Cybersecurity is built into the architecture, not added as an afterthought. Visser notes the platform is designed in line with Cyber Resilience Act principles - relevant as greenhouse operations become increasingly connected and therefore increasingly exposed to the same digital risks facing any networked industrial environment.
Data as the Real Operational Asset
The deeper argument Siemens is making with SIGA is about data - specifically, what growers can do with it once their systems are connected. Through edge computing, the platform collects operational data from controllers and makes it available for higher-level analysis. Siemens and partners within its Xcelerator ecosystem have developed applications on top of that data layer: energy management tools, AI-driven operational monitoring, water hygiene services, and intelligent LED control.
Here's the practical implication: when climate settings, machine performance, and production output are all visible in one place, growers can identify relationships between variables that siloed systems simply cannot surface. That translates into faster decisions, fewer costly interventions, and more consistent yields. As Rick Schneiders, Head of Future Food at Siemens, puts it, understanding those relationships enables "better analysis and faster, well-informed decisions" - which is exactly the competitive advantage that separates efficient large-scale operations from those managing by instinct.
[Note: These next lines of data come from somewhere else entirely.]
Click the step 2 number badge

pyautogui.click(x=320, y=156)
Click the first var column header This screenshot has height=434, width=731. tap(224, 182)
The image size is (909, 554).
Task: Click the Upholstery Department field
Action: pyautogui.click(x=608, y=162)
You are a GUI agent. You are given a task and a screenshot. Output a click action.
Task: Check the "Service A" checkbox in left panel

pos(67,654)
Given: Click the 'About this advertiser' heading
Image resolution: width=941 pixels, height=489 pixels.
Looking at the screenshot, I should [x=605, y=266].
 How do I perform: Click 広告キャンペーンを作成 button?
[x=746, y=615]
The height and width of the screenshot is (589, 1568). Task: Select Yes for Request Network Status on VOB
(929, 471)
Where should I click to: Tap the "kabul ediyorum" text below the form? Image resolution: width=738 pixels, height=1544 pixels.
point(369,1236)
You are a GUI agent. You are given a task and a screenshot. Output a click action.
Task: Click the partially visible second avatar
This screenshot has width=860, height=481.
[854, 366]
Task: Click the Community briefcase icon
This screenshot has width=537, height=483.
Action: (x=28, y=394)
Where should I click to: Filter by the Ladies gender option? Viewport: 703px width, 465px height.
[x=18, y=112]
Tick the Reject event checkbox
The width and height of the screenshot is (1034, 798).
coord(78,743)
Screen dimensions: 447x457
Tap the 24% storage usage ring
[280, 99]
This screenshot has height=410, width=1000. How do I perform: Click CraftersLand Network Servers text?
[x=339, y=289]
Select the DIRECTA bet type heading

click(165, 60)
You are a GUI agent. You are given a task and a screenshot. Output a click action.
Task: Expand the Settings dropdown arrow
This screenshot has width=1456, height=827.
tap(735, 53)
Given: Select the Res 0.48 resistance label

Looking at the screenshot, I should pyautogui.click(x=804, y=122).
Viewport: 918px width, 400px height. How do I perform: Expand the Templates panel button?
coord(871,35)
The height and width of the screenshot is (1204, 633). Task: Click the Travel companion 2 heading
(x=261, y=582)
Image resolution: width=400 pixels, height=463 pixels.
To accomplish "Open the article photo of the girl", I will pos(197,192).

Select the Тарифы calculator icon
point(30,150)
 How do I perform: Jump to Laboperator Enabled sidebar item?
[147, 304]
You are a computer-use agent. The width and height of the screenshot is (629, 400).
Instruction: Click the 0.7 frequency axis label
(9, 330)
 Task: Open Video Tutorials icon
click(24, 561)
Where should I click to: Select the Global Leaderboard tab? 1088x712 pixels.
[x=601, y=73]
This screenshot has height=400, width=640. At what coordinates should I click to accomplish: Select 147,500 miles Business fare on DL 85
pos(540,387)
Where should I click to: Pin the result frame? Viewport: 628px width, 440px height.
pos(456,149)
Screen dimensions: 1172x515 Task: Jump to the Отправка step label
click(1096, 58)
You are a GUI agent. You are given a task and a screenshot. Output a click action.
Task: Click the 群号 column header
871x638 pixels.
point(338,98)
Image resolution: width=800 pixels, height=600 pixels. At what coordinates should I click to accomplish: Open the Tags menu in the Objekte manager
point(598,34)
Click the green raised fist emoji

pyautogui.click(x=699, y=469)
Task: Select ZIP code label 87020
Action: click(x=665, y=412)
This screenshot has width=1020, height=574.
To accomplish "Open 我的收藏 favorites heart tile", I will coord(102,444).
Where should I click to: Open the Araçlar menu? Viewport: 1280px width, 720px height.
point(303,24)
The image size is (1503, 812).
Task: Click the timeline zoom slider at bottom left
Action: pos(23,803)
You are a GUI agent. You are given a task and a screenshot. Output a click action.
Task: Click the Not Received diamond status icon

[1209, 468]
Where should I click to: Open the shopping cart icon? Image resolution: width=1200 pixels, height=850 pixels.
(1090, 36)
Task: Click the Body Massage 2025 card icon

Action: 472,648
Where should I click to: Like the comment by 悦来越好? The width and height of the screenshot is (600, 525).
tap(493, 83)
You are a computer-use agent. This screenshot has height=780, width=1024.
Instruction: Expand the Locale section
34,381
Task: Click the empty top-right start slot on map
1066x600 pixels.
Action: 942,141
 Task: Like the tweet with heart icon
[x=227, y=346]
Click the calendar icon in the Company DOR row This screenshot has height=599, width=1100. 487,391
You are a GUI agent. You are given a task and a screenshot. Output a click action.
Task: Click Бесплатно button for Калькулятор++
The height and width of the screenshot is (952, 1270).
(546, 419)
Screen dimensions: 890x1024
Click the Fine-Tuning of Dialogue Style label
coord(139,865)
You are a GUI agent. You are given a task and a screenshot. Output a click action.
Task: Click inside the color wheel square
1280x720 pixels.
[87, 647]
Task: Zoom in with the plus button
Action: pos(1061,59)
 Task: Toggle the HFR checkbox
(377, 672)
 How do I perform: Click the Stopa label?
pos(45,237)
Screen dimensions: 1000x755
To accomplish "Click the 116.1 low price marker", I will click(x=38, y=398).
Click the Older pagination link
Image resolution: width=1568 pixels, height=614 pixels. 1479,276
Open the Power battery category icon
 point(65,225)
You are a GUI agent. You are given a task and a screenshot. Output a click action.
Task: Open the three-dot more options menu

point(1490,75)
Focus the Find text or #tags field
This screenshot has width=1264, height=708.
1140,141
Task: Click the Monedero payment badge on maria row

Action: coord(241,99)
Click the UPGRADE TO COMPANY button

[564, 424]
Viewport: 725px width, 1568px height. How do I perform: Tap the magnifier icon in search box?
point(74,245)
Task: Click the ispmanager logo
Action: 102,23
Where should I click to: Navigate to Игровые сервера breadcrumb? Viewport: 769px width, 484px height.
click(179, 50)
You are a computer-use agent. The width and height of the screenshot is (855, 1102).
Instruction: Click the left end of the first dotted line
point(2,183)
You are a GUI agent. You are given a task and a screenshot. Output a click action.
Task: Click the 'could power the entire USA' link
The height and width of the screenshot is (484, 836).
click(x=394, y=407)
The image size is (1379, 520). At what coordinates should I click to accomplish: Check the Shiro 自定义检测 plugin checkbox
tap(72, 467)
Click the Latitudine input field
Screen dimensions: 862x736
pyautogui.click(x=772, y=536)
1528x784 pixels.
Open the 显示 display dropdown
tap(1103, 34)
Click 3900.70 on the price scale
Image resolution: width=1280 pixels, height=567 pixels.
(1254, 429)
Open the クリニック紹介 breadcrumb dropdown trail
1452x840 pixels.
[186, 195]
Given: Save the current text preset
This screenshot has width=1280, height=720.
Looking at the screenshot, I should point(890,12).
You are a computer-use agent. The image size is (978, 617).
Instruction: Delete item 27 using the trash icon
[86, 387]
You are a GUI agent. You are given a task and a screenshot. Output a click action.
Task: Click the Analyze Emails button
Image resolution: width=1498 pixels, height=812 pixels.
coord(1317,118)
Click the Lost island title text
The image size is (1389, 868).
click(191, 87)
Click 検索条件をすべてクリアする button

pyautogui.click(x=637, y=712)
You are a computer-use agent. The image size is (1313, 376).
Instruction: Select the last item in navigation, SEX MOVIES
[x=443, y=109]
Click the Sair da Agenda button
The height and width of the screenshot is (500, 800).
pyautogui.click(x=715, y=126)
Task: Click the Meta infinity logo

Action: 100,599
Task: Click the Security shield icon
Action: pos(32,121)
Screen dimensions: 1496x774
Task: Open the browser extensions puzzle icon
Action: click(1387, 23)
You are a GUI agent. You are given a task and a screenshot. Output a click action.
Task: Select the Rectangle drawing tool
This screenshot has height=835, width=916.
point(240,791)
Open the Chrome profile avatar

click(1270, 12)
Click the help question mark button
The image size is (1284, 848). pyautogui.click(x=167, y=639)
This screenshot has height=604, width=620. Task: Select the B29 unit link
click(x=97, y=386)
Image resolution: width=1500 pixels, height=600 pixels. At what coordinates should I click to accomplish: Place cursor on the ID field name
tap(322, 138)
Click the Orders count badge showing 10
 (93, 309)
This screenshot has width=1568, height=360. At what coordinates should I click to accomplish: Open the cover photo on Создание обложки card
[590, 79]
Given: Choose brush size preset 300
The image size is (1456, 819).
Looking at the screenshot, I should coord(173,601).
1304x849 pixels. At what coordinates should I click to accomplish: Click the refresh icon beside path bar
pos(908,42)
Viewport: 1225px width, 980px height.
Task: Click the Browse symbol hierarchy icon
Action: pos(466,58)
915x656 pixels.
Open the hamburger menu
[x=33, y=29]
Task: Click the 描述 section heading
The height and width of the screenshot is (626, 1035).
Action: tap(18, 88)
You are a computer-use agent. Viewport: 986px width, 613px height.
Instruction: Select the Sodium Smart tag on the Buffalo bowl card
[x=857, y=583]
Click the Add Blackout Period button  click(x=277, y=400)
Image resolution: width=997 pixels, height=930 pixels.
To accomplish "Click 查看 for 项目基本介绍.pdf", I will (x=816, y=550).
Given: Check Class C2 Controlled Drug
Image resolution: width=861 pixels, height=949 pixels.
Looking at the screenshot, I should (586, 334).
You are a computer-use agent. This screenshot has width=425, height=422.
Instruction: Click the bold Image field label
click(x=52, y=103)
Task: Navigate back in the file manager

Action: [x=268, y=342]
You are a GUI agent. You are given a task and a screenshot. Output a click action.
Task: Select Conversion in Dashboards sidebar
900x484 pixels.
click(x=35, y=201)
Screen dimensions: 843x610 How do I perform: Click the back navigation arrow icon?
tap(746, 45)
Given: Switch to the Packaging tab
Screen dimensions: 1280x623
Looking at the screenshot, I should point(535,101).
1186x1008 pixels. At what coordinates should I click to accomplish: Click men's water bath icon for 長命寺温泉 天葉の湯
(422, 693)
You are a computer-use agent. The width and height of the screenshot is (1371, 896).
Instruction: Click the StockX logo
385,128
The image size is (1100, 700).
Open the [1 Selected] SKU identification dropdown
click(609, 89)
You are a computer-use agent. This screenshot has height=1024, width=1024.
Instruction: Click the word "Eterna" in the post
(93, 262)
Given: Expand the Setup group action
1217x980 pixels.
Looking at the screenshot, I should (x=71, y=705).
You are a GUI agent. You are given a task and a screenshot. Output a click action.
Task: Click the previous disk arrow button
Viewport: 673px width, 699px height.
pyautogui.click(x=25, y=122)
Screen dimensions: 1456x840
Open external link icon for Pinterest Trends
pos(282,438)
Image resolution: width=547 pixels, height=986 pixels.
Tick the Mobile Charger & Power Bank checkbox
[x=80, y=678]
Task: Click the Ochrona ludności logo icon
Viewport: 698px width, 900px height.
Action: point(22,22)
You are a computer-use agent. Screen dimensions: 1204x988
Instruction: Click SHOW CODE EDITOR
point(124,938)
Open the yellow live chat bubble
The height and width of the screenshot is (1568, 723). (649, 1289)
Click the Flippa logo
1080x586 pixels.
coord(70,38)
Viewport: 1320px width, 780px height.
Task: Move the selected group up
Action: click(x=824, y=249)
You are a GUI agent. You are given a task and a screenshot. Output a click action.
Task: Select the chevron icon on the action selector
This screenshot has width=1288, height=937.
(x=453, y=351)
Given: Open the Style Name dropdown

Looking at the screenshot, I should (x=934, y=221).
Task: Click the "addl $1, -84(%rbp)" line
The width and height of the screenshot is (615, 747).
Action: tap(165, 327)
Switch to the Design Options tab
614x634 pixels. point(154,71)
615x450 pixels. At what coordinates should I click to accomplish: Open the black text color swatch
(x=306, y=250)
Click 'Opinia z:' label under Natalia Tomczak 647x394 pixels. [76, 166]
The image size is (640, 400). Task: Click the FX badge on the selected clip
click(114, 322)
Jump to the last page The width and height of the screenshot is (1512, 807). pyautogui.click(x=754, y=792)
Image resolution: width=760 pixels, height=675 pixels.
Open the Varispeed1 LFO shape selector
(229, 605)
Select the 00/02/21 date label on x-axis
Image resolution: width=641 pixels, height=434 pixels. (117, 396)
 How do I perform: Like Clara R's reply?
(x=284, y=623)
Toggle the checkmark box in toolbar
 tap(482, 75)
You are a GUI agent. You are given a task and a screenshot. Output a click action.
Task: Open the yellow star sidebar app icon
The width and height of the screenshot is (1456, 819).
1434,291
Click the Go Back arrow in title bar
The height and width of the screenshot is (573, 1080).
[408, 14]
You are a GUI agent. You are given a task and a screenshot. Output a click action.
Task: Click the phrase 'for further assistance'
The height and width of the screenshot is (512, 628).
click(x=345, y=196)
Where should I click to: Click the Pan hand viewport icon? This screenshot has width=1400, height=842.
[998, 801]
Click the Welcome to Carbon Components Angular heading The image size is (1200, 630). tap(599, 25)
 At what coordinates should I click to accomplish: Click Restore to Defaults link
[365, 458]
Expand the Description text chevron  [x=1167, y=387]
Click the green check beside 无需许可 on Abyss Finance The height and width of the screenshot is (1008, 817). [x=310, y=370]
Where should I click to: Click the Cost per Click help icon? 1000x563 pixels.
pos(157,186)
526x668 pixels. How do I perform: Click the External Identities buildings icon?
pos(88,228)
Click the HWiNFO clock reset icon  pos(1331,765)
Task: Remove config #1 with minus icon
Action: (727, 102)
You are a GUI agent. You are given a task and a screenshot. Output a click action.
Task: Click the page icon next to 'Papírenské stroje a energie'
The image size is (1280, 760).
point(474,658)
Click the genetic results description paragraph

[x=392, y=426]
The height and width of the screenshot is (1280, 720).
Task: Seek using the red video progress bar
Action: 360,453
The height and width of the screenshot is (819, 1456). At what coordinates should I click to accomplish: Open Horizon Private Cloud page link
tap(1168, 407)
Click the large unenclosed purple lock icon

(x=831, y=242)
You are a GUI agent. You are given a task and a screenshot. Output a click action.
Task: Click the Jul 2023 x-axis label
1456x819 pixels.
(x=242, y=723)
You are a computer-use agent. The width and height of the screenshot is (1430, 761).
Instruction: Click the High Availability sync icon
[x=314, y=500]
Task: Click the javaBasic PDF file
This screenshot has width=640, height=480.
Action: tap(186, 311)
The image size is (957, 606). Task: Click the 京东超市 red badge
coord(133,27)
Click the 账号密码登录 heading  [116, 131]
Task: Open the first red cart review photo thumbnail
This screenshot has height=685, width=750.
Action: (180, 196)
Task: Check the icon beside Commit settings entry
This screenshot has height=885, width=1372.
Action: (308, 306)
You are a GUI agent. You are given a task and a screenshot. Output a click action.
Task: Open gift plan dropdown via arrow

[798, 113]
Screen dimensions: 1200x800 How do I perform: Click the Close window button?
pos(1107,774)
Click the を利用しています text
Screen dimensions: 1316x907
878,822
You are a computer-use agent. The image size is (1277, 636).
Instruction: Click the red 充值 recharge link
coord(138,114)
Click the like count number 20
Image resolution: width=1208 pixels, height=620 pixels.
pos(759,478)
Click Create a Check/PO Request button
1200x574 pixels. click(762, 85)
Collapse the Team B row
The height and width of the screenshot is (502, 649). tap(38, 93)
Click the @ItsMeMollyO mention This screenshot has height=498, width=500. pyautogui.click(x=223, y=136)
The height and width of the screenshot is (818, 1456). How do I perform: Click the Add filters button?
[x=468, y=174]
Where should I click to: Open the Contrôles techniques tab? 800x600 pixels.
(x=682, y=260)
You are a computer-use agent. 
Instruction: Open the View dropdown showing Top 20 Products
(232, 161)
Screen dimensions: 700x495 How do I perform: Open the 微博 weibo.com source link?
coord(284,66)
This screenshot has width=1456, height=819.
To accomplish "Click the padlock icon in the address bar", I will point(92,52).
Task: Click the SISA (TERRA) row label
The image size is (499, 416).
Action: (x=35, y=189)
Siemens is also making a point about scale. SIGA can be introduced incrementally. Growers do not need to replace existing infrastructure in a single capital-intensive overhaul - they can start with a specific area of operations, generate data, demonstrate value, and expand from there. For operators managing tight margins, that staged approach to digitalisation is considerably more attractive than a rip-and-replace proposition.
What This Means for the Broader Supply Chain
The Netherlands is a global reference point for greenhouse horticulture, and what gets adopted at scale there tends to travel. SIGA's international rollout - backed by Siemens' global service network - positions the platform to influence how controlled environment agriculture is automated well beyond Dutch borders. Visser frames the ambition clearly: connect multiple greenhouse operations intelligently, optimise the entire production chain from harvest through processing and distribution, and contribute measurably to the broader challenge of feeding a growing global population more efficiently.
That is a large claim. But the operational mechanics underneath it - open standards, modular integration, edge computing, and sector-specific applications - are concrete enough to evaluate on their own terms. Whether SIGA delivers at that scale depends on adoption by system integrators and the willingness of growers to share data across an open ecosystem. Both are real variables. What is clear is that Siemens is making a serious, infrastructure-level commitment to a sector it last addressed with any depth in the 1960s. Siemens will be present at GreenTech, where SIGA will be on display at stand 05.355.